# ww3?



## Joe2 (Feb 11, 2007)

okay picture this;

The USA becomes a dictatorship. They invade south america and win. Next they invade Britain.

What do you think would happen next?


----------



## bigZ (Feb 11, 2007)

PM Tony Blair announces immigration is under control. 

WW3 has already happened they just didn't start the count with the 7 years war.


----------



## DerAdlerIstGelandet (Feb 11, 2007)

I just dont see that scenerio happening anyhow.


----------



## mkloby (Feb 12, 2007)

DerAdlerIstGelandet said:


> I just dont see that scenerio happening anyhow.



Mr Chavez thinks it is!


----------



## timshatz (Feb 12, 2007)

mkloby said:


> Mr Chavez thinks it is!



That nutjob is really doing a job on his own country. Heard the price controls are stripping the shelves in Markets. Socialism at it's best, price controls. The thought that the Govt. can figure out the invisible hand of the market better than the Market itself. Every generation has another dope that tries to do the same thing and fails miserable at it. Predictable Folly. 

Tough to figure how WW3 would happen. Just can't get a picture of who or what is the coming threat to the West. As much as radical islam is an asymetric threat to the West, it has no base for a long term war. No economic base, no industrial base. It lacks all the needed powers of an enemy with the ability to create a long term campagne. In short, it can't trade blow for blow. 

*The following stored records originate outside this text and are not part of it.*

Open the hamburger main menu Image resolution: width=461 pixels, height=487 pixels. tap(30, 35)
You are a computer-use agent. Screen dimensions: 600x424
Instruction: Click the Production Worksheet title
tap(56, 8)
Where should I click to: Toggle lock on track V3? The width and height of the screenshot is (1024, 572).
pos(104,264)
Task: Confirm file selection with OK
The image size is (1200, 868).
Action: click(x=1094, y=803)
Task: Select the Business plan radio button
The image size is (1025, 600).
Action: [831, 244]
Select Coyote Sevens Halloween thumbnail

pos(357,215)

Have to have a the rise of a local power to become a regional power, then a global power. That would be a better question. Who will become the next global power?


----------



## Joe2 (Feb 12, 2007)

Well lets just say every american was brainwashed by aliens or something...I dunno...then ww3 started. WHO WOULD WIN? USA OR EUROPE?????


----------



## DerAdlerIstGelandet (Feb 13, 2007)

mkloby said:


> Mr Chavez thinks it is!



He is a fruitcake!


----------



## DerAdlerIstGelandet (Feb 13, 2007)

Joe2 said:


> Well lets just say every american was brainwashed by aliens or something...I dunno...then ww3 started. WHO WOULD WIN? USA OR EUROPE?????

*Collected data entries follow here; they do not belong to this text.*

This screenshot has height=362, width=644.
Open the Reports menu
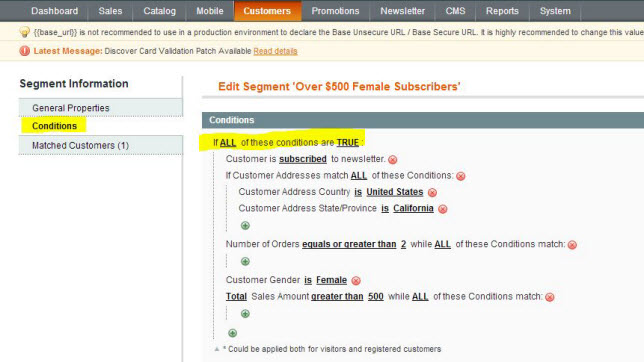click(x=502, y=11)
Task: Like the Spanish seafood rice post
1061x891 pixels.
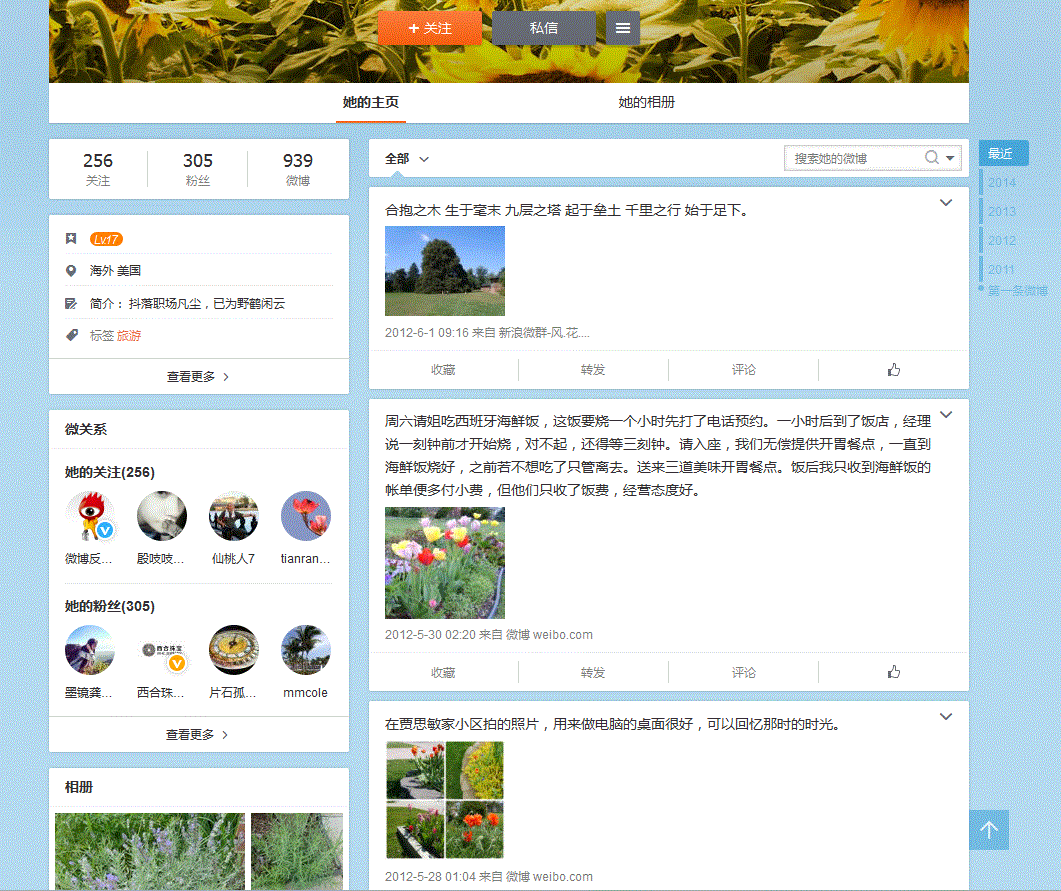Action: 893,672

Who has the ability to project there power more? Who has the most nukes?

I think the US takes it...


----------



## Aggie08 (Feb 14, 2007)

I believe this intelligence report says it all.

Flash » The End of the World


----------



## evangilder (Feb 14, 2007)

Having roamed through the jungles of Central and South America, I can tell you that invading that much territory, and holding it, would be impossible. Why the hell would we invade South America anyway? Aside from taking out that idiot Chavez, there isn't much reason for it. Besides, we do actually have some friends in South America. A war to take all of that would leave an army of exhausted soldiers and worn out gear.

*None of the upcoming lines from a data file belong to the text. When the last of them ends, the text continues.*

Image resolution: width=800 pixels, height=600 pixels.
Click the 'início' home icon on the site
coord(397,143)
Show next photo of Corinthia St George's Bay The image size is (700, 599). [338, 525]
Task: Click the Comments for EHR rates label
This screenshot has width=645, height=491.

As far as regional threats becoming big powers, China would be my number 1. I wouldn't put it past Russia either. Yeah, they are hurting right now, but there are some there that are calling for a return to Communism.


----------



## DerAdlerIstGelandet (Feb 15, 2007)

I agree evan. I think China, Russia and then followed by Iran are the biggest threats.


----------



## timshatz (Feb 15, 2007)

Evan makes a great point. Why do we want anything South of the Rio Grande. One of the mistakes Japan made in the Pacific was invading countries that across the board had lower GDPs than they did. Ended up having countries under their control that couldn't support what the Japanese wanted from them (when the Japanese were portraying themselves as liberators but were acting like conquerers). 

Same is true of such a scenario. All the places south of us are not worth invading.


----------